[Given request] Reproduce the material starting at the line containing "location of Documents." and ending at the line containing "coordinates (53, 41).", switching "Identify" to "Determine" and changing nothing else.

--- Exercise materials ---

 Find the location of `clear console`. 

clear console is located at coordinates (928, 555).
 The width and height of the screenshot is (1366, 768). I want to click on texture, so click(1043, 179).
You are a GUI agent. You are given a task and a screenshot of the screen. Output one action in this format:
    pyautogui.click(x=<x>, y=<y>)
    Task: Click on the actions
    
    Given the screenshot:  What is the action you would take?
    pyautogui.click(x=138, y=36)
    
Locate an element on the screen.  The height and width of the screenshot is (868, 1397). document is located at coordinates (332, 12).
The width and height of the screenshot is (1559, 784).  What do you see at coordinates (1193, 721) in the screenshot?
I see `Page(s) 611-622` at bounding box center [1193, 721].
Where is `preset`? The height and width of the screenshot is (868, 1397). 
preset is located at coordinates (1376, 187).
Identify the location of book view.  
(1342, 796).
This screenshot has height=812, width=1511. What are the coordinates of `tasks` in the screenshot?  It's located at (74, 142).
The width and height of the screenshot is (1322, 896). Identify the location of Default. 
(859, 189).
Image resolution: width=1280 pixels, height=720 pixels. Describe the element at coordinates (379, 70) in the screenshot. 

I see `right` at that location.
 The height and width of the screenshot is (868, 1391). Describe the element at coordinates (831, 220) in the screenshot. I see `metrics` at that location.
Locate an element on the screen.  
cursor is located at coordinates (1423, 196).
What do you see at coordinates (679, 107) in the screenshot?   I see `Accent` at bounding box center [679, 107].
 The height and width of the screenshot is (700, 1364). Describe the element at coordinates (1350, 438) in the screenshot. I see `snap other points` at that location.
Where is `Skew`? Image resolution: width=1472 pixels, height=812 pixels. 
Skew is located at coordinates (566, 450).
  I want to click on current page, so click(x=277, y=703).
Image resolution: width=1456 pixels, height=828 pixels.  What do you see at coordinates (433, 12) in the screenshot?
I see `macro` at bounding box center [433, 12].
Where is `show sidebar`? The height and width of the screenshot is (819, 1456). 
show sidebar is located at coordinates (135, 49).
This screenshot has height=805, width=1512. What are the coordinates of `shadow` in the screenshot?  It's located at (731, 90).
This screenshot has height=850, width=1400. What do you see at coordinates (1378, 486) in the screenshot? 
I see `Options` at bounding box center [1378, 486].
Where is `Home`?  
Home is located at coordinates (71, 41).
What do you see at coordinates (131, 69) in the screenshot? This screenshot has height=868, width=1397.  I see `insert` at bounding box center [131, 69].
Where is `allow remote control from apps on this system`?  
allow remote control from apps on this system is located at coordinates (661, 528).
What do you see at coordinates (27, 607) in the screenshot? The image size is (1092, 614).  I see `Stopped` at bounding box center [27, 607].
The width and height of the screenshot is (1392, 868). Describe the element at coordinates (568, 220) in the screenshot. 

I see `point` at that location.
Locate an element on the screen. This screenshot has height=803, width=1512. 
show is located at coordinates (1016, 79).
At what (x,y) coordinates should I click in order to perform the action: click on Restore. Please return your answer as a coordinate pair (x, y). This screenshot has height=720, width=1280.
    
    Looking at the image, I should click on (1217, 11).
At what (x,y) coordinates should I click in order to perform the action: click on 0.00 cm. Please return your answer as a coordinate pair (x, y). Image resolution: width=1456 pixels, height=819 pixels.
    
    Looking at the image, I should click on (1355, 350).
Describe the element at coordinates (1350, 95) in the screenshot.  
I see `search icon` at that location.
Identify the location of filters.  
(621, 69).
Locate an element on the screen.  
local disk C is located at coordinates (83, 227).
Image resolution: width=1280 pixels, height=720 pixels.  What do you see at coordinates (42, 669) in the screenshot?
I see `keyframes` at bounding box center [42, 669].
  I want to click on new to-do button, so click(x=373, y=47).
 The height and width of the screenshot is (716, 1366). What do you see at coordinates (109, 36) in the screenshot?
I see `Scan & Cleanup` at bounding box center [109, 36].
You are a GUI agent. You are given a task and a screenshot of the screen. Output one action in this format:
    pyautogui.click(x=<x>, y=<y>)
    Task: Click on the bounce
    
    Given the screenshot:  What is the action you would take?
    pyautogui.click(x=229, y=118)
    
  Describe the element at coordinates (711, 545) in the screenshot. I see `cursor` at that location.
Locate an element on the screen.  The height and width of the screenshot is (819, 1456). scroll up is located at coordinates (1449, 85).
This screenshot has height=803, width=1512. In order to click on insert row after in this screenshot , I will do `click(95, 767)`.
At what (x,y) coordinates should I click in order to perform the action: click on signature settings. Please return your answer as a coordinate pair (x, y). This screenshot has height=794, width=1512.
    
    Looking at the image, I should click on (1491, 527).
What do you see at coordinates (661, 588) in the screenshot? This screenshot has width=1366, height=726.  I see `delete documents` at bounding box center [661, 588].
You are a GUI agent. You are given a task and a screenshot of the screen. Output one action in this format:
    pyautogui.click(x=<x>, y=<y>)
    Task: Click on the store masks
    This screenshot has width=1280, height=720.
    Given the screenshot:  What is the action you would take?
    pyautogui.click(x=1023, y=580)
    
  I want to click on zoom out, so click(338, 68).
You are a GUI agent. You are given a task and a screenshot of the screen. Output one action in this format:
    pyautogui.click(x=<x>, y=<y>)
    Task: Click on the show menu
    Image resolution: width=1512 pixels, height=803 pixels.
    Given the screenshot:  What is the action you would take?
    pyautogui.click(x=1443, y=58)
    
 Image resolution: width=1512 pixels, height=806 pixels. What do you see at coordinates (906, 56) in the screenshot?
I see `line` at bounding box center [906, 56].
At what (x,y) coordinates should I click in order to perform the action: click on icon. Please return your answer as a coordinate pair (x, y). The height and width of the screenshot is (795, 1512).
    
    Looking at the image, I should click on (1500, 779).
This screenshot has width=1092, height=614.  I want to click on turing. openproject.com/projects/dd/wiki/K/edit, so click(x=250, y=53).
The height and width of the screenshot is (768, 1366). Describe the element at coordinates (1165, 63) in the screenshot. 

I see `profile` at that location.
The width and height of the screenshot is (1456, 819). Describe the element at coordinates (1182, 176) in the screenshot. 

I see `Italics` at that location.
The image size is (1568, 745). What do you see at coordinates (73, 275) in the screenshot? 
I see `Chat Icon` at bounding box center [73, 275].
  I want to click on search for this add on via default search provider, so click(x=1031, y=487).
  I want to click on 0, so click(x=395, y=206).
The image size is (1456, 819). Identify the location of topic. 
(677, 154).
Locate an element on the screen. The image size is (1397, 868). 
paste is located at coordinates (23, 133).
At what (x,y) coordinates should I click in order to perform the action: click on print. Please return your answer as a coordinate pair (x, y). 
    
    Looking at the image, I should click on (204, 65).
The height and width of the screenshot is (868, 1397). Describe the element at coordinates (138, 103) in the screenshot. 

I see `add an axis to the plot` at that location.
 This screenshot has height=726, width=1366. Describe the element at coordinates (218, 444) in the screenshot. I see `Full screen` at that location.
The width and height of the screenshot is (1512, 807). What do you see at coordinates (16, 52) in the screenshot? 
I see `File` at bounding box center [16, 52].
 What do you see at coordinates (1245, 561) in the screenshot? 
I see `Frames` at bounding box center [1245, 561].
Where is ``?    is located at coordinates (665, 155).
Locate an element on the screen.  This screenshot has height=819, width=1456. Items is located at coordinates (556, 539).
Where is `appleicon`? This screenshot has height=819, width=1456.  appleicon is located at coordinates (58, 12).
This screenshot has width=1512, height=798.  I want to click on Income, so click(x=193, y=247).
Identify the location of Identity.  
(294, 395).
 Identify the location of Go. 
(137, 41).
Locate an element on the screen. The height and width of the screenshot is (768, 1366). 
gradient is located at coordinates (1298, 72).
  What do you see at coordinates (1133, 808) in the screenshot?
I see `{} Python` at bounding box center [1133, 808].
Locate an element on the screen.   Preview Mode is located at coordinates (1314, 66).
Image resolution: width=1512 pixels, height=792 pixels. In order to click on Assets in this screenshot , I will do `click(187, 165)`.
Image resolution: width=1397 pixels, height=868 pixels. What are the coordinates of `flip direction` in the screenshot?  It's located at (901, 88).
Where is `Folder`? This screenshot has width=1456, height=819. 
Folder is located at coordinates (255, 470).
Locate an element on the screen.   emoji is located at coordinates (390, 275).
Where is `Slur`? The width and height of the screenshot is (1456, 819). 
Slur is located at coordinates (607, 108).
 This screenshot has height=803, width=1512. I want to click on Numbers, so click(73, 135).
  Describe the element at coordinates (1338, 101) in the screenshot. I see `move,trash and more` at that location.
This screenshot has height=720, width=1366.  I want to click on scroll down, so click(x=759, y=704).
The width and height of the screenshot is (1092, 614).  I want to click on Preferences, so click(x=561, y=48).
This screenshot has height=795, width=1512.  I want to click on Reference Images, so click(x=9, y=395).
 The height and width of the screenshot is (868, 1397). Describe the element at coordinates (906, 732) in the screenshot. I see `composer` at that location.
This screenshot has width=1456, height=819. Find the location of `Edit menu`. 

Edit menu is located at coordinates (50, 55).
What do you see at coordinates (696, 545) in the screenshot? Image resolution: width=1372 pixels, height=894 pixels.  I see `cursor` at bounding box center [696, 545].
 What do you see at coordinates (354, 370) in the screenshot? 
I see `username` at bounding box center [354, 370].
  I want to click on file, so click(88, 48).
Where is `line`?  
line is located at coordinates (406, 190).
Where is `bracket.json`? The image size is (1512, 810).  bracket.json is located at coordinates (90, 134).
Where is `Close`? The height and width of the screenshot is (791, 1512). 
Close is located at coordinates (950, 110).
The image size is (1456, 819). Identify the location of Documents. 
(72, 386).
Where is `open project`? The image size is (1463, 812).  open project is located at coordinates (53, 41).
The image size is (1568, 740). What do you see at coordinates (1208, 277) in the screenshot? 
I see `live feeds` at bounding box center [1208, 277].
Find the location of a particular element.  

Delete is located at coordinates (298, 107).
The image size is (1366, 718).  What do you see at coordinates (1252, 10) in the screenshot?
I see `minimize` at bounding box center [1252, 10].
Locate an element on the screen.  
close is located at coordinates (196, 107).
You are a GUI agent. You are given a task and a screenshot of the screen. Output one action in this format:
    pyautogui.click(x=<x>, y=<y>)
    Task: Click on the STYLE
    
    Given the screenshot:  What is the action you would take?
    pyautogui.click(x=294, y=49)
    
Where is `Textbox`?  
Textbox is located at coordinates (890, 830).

---

[Answer for the task]
The image size is (1456, 819). Determine the location of Documents. 
(72, 386).
Where is `open project`? The image size is (1463, 812).  open project is located at coordinates (53, 41).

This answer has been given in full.